What Is Government and Why Is It Important?
Government, broadly defined, is a system of laws and rules created to regulate and protect a nation or a region. Governments also make important decisions about what people can and cannot do and use their power to control the economy, promote social justice, and maintain order. In addition, governments are a source of services that are difficult to provide by private individuals or companies alone, such as national defense and education. Governments can be either federal, state, or local in size and type.
The purpose of government is to provide public goods and services that the free market does not produce in large enough quantity or at low enough cost to satisfy everyone. This role includes military protection, infrastructure maintenance and development, social programs for the needy, and education. Governments are able to provide these goods and services because they have the ability to tax, draw upon the resources of the entire country, and compel citizen compliance. Without these unique powers, a business would find it impossible to protect its customers from attack, build the necessary army or police force, or fund the education of children.
A government is also responsible for protecting the environment. This means cleaning national and international waters, maintaining forests, establishing sanctuaries, and reducing air pollution. A government may also invest in renewable energy resources. This is important, because the world’s natural resources are finite and must be protected for future generations.
The Framers of the United States Constitution recognized that giving any one branch of government too much power could cause big problems. That’s why the three branches of government are referred to as a “checks and balances” system. The legislative branch, made up of Congress and the Senate, makes laws. The executive branch, made up of the president and his/her cabinet, carries out those laws. The judicial branch, which consists of the Supreme Court and other courts, evaluates those laws.
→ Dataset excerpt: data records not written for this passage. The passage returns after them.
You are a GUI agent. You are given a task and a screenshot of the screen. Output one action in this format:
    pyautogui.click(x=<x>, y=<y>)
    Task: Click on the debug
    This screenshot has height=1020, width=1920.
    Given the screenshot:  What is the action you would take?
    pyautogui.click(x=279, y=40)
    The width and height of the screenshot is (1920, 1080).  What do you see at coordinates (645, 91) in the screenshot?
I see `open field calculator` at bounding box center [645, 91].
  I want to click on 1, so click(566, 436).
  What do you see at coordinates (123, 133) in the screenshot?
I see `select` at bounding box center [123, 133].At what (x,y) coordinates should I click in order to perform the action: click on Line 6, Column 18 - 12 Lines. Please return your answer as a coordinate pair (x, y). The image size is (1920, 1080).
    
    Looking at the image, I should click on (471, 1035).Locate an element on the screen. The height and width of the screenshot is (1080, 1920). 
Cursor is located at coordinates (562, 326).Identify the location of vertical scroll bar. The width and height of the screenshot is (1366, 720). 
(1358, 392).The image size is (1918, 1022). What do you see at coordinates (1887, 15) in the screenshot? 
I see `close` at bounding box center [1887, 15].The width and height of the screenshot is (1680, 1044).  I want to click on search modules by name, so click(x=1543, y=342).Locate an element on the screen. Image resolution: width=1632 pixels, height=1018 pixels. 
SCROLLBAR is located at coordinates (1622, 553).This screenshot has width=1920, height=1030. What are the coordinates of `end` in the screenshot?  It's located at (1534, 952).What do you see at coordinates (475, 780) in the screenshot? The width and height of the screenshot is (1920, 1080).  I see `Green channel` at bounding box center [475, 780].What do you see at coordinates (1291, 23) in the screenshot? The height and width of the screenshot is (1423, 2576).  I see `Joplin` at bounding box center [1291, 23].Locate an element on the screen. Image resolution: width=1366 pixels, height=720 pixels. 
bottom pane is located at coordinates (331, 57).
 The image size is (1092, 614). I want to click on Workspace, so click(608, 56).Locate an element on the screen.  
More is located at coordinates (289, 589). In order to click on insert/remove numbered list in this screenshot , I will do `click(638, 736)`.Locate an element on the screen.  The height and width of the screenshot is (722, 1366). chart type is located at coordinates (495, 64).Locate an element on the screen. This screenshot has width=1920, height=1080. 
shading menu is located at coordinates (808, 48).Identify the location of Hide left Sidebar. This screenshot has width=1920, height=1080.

Because different levels of government have different interests, they must compromise and create policies that work for all. This can be difficult because of the vast difference in ideologies and worldviews that exist across the globe.
Individuals can help the environment by recycling, turning off lights and unplugging electronics when not in use, using nontoxic chemicals for cleaning, and riding a bike instead of driving to run errands. The more that people can reduce their environmental footprint, the better it will be for the earth and all its inhabitants.